Survival with retinoblastoma in the USA: 1975–2004
- 1Department of Ophthalmic Oncology, Cleveland Clinic Foundation, Cleveland, Ohio, USA
- 2Case Western Reserve University School of Medicine, Cleveland, Ohio, USA
- 3Coalition of National Cancer Cooperative Group Inc., Philadelphia, Pennsylvania, USA
- Dr A D Singh, Department of Ophthalmic Oncology, Cole Eye Institute, Cleveland Clinic Foundation, 9500 Euclid Avenue, Cleveland, OH 44195, USA;
- Accepted 7 August 2008
- Published Online First 21 August 2008
Background: The purpose of this study was to determine the survival of retinoblastoma in the USA over a 30-year period from 1975 to 2004 using a systematic review of existing databases.
Methods: Nine hundred and ninety-two cases of retinoblastoma (International Classification of Oncology (ICDO-3) codes C69.2 (retina) and C69.9 (eye, NOS)) were derived from the Surveillance, Epidemiology and End Results (SEER) program database in the USA from 1975 to 2004. All 17 current SEER registries were utilised to allow for optimal patient volume for statistical analysis. Survival rates were calculated by the Kaplan–Meier method and differences evaluated with logrank and Wilcoxon tests. Cause of death was obtained and reviewed for all deceased patients. All retinoblastoma patient records were reviewed for treatments given and occurrence of second malignant neoplasms.
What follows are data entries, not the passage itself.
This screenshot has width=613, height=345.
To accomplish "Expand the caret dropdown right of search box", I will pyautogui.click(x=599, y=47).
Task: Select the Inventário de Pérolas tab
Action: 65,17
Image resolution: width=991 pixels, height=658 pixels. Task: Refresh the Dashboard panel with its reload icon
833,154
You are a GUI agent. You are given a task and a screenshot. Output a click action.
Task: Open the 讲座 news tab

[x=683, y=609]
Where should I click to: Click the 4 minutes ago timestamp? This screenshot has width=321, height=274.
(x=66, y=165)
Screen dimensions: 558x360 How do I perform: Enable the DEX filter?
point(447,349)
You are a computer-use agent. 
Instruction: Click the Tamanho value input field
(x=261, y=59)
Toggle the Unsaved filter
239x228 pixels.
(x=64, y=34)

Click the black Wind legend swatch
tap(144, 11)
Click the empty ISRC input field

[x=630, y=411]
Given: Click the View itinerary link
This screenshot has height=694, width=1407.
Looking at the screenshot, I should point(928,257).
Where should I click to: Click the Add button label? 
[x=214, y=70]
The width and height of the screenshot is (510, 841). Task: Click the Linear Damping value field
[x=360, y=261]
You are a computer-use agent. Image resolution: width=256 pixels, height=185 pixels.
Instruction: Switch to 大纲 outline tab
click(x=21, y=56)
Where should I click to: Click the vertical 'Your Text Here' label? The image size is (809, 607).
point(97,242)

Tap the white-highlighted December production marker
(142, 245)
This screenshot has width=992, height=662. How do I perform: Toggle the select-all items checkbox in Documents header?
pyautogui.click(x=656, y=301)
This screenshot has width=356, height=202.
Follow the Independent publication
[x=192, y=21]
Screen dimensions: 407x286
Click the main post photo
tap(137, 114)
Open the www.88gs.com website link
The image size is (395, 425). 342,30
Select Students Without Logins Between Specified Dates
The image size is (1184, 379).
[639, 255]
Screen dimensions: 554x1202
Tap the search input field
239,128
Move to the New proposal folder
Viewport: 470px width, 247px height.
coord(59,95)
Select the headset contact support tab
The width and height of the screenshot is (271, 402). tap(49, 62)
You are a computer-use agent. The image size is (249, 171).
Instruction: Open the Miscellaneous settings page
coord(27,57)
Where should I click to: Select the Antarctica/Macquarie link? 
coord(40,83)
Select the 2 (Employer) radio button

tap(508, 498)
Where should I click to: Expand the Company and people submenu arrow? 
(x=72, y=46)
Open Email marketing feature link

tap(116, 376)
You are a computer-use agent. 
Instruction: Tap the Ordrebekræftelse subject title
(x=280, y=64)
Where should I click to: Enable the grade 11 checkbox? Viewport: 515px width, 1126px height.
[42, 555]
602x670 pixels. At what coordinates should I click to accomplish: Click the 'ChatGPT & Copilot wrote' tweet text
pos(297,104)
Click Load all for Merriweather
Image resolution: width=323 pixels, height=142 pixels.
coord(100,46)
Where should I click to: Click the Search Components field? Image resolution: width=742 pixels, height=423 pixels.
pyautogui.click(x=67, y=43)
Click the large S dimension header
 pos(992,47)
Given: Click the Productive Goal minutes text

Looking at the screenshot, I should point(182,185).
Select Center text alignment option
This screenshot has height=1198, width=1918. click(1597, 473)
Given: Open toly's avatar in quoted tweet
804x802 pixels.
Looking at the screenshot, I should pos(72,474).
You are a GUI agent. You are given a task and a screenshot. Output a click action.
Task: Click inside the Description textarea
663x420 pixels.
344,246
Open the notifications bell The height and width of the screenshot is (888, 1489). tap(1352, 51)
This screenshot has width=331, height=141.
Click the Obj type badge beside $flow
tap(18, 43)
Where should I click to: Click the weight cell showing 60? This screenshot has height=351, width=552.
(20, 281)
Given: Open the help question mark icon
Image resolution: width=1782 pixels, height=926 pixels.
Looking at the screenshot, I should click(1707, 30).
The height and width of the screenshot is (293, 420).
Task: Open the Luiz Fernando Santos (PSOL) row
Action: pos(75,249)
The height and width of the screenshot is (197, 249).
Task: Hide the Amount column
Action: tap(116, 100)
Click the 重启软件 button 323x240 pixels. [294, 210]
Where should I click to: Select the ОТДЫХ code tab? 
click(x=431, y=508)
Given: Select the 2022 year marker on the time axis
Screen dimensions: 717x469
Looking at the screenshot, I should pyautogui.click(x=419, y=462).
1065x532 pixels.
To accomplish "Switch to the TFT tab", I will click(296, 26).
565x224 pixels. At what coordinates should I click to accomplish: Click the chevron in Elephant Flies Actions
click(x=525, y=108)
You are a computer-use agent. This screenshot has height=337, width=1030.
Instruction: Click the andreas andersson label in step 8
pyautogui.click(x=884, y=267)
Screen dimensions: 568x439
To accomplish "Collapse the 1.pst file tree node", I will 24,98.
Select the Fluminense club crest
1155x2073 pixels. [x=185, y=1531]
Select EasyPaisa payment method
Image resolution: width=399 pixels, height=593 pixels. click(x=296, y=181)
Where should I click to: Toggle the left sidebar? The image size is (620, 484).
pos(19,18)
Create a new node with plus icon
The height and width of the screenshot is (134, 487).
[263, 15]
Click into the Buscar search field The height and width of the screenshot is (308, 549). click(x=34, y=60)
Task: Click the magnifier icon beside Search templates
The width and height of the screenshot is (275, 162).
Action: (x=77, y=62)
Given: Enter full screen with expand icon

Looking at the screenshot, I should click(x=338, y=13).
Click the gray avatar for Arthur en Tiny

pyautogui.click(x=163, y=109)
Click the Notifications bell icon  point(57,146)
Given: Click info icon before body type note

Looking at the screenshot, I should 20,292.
Results: There were a total of 990 distinct patients with retinoblastoma. Almost all cases (99.1%) were reported by the hospitals, and histopathological confirmation was available in 87.7% of cases. Over the period of 30 years (1975–2004), the 5-year observed actuarial survival rate increased from 92.3% (1975–84) to 93.9% (1985–94) to 96.5% (1995–2004). The difference in rates was statistically significant (Wilcoxon = 6.2393, p = 0.0442). The proportion of cases treated with radiotherapy first increased from 20.5% in 1975–9 to 34.6% in 1985–9 and then sharply decreased to 6.5% in 2000–4.
Conclusions: Over the last 30 years, there has been a gradual improvement in 5-year survival of children with retinoblastoma in the USA.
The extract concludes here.